* **DATA SECTION**:

-- Opening Marker --

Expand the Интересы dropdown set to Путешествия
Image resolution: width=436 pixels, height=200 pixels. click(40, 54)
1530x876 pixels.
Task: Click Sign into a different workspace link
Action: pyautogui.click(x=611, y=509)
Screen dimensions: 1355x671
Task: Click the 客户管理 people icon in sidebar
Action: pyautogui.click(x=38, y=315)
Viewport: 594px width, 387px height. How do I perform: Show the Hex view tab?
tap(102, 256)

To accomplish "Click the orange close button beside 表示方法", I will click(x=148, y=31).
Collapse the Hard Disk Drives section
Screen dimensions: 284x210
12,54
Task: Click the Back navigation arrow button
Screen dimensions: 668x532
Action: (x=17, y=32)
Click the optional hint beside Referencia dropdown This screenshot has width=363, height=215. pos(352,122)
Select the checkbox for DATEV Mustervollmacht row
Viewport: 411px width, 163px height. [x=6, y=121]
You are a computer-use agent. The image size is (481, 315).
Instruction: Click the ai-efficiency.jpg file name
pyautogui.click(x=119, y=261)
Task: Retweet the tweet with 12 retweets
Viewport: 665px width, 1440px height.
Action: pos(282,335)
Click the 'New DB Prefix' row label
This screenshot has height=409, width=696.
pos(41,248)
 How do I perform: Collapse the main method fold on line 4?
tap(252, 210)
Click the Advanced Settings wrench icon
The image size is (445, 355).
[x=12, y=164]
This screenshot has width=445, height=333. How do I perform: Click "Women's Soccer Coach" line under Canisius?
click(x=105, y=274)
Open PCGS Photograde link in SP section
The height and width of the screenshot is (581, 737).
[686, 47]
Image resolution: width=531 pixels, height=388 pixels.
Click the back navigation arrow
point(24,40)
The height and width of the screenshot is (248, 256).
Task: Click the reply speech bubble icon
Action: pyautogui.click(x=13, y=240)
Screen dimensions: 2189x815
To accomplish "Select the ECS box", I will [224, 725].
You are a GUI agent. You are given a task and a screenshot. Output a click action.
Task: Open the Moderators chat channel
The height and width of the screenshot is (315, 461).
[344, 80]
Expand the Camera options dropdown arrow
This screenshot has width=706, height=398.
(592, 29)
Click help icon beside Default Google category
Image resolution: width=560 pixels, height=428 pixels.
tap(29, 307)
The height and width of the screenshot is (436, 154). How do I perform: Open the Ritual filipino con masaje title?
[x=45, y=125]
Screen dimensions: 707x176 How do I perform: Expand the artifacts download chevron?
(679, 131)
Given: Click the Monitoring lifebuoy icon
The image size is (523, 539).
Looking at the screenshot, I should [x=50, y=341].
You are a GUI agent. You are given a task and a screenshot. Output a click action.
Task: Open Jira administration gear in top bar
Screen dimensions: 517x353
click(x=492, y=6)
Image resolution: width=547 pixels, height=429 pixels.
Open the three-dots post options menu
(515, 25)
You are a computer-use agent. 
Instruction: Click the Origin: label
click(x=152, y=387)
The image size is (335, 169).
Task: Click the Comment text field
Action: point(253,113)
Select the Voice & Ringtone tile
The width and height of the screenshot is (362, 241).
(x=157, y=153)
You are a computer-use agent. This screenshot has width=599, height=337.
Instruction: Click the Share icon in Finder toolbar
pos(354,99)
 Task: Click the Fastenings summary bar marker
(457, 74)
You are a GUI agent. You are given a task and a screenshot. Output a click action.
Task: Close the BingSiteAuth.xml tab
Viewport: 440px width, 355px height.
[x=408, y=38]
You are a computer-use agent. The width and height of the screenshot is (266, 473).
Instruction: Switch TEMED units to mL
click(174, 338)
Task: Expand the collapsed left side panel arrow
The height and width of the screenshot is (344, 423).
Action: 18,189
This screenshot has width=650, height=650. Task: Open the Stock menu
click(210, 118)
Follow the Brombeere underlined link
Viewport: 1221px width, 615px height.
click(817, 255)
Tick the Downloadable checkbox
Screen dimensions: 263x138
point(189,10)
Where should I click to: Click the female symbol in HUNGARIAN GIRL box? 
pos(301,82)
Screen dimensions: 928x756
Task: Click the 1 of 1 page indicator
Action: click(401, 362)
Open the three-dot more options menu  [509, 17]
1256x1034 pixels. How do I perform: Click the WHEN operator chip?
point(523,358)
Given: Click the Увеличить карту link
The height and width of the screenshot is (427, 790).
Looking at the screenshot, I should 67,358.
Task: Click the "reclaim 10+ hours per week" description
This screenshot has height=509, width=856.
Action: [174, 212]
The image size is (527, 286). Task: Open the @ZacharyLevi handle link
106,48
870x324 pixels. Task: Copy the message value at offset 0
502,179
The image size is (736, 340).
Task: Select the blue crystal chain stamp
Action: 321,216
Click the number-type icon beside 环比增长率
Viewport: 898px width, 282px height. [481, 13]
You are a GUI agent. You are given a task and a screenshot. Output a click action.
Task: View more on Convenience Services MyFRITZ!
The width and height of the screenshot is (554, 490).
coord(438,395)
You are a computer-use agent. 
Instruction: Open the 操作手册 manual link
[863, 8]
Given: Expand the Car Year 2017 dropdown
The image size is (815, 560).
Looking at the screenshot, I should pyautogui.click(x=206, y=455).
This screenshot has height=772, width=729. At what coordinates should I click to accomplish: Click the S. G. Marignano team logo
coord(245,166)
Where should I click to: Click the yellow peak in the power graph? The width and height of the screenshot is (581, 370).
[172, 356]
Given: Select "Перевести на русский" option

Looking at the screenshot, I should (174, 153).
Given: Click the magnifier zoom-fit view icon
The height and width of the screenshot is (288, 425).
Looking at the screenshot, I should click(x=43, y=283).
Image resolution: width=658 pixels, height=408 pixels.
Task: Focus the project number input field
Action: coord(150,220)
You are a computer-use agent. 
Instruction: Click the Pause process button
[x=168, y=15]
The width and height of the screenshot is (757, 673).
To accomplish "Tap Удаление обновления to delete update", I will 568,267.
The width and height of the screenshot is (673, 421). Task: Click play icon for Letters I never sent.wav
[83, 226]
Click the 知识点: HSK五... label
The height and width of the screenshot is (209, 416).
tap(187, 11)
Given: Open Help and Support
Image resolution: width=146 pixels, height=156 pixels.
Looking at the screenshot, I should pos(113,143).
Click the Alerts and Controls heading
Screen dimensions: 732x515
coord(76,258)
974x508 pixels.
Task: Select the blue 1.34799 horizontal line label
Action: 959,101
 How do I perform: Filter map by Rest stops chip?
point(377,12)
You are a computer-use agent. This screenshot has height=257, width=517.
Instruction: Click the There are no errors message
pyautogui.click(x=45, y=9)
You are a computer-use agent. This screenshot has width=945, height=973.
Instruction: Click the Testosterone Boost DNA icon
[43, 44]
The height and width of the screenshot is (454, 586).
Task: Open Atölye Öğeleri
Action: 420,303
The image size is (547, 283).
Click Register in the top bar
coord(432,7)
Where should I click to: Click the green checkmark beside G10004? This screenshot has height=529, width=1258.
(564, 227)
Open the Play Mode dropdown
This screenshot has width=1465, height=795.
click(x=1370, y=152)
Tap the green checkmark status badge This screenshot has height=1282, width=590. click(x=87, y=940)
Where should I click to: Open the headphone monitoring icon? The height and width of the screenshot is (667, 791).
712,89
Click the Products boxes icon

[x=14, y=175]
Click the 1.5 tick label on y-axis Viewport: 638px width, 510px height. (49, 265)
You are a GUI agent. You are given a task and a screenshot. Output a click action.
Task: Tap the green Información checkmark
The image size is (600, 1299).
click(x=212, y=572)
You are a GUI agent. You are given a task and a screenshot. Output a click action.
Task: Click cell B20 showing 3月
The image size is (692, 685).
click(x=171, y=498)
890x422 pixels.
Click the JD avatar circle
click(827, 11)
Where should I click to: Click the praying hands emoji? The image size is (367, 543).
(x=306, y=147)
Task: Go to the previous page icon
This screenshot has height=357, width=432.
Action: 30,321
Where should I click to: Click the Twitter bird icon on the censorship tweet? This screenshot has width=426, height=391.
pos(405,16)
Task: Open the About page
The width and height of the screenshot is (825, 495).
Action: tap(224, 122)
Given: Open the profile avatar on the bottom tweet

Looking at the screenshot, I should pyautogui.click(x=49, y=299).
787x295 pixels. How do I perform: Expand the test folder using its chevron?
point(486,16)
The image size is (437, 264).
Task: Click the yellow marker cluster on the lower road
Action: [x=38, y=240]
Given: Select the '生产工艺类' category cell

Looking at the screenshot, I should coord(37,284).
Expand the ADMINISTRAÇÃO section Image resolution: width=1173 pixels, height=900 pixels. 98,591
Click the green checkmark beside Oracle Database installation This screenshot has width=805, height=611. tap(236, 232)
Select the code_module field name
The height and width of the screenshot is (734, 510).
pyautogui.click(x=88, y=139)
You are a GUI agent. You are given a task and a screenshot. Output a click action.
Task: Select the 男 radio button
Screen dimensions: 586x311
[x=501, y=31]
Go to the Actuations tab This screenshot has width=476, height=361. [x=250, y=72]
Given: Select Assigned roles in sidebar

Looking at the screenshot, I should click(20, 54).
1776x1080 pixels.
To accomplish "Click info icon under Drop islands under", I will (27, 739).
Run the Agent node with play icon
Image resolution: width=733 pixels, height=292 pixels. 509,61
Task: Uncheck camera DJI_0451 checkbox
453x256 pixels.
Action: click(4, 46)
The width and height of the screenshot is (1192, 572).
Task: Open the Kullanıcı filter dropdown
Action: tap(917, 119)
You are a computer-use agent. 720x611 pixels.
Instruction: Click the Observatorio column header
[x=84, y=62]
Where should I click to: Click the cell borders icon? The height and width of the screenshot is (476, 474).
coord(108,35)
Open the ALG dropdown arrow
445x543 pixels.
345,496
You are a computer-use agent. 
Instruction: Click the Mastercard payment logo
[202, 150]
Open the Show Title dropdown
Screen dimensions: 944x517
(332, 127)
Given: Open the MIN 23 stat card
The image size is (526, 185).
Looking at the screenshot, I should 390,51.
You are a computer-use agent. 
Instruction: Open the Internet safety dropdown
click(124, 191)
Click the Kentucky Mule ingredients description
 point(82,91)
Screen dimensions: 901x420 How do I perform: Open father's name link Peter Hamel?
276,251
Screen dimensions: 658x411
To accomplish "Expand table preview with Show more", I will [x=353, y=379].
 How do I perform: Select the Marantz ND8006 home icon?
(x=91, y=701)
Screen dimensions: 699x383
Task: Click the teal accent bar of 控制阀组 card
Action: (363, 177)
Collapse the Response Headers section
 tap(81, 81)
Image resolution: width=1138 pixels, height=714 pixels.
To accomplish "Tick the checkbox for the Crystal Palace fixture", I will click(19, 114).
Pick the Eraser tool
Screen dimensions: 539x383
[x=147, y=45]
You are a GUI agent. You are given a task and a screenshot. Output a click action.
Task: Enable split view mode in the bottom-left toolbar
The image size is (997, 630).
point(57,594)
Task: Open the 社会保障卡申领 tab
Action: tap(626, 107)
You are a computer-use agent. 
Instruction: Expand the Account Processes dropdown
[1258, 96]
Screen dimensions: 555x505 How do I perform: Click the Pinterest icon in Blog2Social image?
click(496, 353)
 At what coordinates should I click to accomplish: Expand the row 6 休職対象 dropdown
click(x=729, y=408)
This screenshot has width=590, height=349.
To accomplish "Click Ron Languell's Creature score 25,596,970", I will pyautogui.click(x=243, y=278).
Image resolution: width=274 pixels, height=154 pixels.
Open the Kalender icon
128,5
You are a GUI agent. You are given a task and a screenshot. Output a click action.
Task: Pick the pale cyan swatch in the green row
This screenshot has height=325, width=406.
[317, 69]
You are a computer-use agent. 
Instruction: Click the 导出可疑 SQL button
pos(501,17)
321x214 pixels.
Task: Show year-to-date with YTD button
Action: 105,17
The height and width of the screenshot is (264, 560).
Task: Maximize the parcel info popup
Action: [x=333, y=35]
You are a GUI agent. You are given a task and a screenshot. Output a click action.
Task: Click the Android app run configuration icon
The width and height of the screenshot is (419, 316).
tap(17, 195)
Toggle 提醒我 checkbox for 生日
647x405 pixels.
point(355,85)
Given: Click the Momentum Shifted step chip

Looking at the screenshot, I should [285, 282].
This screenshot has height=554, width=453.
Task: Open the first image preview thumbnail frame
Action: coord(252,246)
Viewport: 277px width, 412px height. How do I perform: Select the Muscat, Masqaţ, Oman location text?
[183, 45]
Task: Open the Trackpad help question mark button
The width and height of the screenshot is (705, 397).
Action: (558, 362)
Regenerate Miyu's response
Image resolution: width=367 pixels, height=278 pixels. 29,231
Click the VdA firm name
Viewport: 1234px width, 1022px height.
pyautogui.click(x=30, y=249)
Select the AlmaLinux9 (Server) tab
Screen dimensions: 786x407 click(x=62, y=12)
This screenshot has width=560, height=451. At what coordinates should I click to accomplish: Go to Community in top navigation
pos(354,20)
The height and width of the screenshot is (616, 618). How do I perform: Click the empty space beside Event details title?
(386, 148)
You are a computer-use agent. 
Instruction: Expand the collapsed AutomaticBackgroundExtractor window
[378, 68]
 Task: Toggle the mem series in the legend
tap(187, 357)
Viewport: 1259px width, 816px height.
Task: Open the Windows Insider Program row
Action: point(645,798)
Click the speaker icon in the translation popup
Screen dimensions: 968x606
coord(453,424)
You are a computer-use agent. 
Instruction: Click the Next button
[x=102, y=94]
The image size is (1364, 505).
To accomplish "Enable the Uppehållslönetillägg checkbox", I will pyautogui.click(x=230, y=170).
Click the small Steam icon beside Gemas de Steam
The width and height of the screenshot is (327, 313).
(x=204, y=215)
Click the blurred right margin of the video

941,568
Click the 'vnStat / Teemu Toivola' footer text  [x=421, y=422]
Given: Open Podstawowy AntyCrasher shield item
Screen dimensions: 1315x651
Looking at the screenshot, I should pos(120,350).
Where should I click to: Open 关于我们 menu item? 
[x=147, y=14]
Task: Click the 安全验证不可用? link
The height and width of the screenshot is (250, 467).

-- Closing Marker --

* **AIM OF THE EXERCISE**: Above are the records. Copy the lines beginning at the one that has "Collapse the Response Headers section" and ending with the one that has "Task: Pick the", unchanged.

* **TASK OUTPUT**:
Collapse the Response Headers section
 tap(81, 81)
Image resolution: width=1138 pixels, height=714 pixels.
To accomplish "Tick the checkbox for the Crystal Palace fixture", I will click(19, 114).
Pick the Eraser tool
Screen dimensions: 539x383
[x=147, y=45]
You are a GUI agent. You are given a task and a screenshot. Output a click action.
Task: Enable split view mode in the bottom-left toolbar
The image size is (997, 630).
point(57,594)
Task: Open the 社会保障卡申领 tab
Action: tap(626, 107)
You are a computer-use agent. 
Instruction: Expand the Account Processes dropdown
[1258, 96]
Screen dimensions: 555x505 How do I perform: Click the Pinterest icon in Blog2Social image?
click(496, 353)
 At what coordinates should I click to accomplish: Expand the row 6 休職対象 dropdown
click(x=729, y=408)
This screenshot has width=590, height=349.
To accomplish "Click Ron Languell's Creature score 25,596,970", I will pyautogui.click(x=243, y=278).
Image resolution: width=274 pixels, height=154 pixels.
Open the Kalender icon
128,5
You are a GUI agent. You are given a task and a screenshot. Output a click action.
Task: Pick the pale cyan swatch in the green row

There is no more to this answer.